The Chairman welcomed Hilary Gardner, an Associate with Campbell Tickell (CT).  For the benefit of members who had enquired as to why her findings had not been circulated in advance, she explained that CT preferred not to present their findings in advance, as it provided no context and often raised lots of questions amongst those members with whom they had not met (interviewed).  She then proceeded to talk through a PowerPoint presentation (attached at Appendix 1) and made the following key points:


·         CT, one of the UKs leading consultancies, had worked with more than 800 organisations, and in the last two years this had included CBH and Ubico.


·         CT had been tasked with assessing the current arrangements and ways of working in the context of the Statutory Guidance and make recommendations about how the committee could be more effective and how resources could be better focussed or increased. 


·         There was no single, definitive description of the role and purpose of scrutiny, and information as to the expectations of O&S lack focus, clarity and sometimes consistency.  


·         A role description for the committee chair should be drafted that outlined key skills and responsibilities. 


·         Focussed member training sessions should be arranged and this should be held within a meeting, so as to provide real focus.


·         Formal feedback from the Leader (Cabinet) to O&S should be introduced.


·         With finite resources the committee needed to consider its topics for scrutiny more carefully and focus more on the council’s priorities, though this would not preclude them from prioritising other topics.


·         Although dedicated resource for the committee had improved since the review was commissioned, officer support more generally, needed to be better focussed.


·         Some of the reports she had reviewed were far too long.  The committee should consider introducing a maximum page limit for reports.


·         She welcomed news that PowerPoint training for officers had been arranged and proposed that presentations at the meeting should be consistently managed by the chair.

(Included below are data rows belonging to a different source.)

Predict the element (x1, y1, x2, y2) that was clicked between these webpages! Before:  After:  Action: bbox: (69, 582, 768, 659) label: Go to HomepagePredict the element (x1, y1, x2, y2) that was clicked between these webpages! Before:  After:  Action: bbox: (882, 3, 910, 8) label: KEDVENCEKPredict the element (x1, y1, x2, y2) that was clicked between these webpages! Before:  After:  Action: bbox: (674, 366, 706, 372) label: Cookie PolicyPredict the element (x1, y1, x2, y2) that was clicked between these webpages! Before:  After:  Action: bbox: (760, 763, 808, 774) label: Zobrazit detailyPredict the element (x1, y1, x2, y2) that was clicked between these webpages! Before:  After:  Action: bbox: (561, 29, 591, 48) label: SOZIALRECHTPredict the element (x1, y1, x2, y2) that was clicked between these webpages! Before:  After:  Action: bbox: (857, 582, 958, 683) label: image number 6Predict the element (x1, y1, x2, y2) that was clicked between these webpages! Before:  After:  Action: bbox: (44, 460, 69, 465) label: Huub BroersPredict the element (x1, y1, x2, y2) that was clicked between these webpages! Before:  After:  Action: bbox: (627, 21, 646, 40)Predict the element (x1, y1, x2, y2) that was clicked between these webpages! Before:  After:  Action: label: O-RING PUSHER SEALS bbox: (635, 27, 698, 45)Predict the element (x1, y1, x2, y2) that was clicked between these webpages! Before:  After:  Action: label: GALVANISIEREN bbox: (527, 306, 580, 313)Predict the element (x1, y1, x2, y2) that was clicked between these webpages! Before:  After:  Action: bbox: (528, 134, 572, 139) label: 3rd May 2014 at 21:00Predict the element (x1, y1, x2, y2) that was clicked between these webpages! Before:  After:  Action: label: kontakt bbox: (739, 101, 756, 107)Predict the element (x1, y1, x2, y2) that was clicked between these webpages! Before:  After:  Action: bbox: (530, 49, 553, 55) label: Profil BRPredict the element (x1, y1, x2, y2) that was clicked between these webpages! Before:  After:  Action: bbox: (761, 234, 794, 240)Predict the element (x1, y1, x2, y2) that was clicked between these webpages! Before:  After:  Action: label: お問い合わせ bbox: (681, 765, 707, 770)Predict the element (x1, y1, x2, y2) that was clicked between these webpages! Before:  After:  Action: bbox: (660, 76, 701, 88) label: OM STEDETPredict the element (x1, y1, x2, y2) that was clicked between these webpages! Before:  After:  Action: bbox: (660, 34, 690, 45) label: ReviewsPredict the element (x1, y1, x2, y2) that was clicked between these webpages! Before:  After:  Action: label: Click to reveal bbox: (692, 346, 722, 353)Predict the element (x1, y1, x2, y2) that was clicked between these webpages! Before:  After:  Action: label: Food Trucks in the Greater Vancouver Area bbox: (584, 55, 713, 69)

·         It was suggested that the chair should sense check all reports before publication.


·         All members should be encouraged to contribute and feel comfortable to do so, as the meeting that had been observed had been dominated by a small number of members.


·          A coversheet would give clarity on the purpose of the report and the action(s) the committee were being asked to take.


·         She felt that decisions and actions should be tracked but was aware that was already in hand following the introduction of Clearview.


·         To make better use of member energy and time, items for scrutiny should feature higher up the agenda than those that simply provide an overview. 


·         The duration of meetings should be limited to two hours.


·         A wrap-up session at the end of each meeting would give members the opportunity to discuss positives and negatives.


Hilary gave the following responses to member questions:


·         There was no suggestion of political bias within the committee, however some members had commented that call-in was infrequently used as it was considered that given the political make-up of the council and the large majority, there was little point in challenging some decisions.  


·         It was important that the committee focussed on prioritising its time and focus on council objectives, though this was not to say that it shouldn’t prioritise other topics as appropriate.

 In summing up, Hilary summarised what she considered to be the key recommendations:


·         The need for a single clear description of the role of the committee.


·         The need for additional training and support for members and for any sessions to be held within a meeting.


·         A formal process for getting feedback from the Leader.


·         Shorter reports.


·         An agenda front sheet which sets out why an item has come to committee and what the committee are being asked to do.


·         Splitting the agenda into scrutiny items at the start and overview items at the end.


·         A wrap up session at the end of each meeting.


A member expressed their support for more focus on council priorities and less on members’ personal interests.  However, another member felt that the committee should be cautious when dismissing any such topics as these things often came to light in one ward before it quickly transpired, as a result of having considered the issue, that it was an issue facing residents in other wards.


She commended the committee for how openly they had approached the review and for their obvious commitment to improve.


The Chairman thanked Hilary and Campbell Tickell for their work on the review and accepted that the committee had to work smarter. He looked forward to seeing her final report and recommendations. 


The Executive Director of People & Change felt reviews were valuable, refinements important and having shone a spotlight on the scrutiny function, he too looked forward to taking forward any recommendations.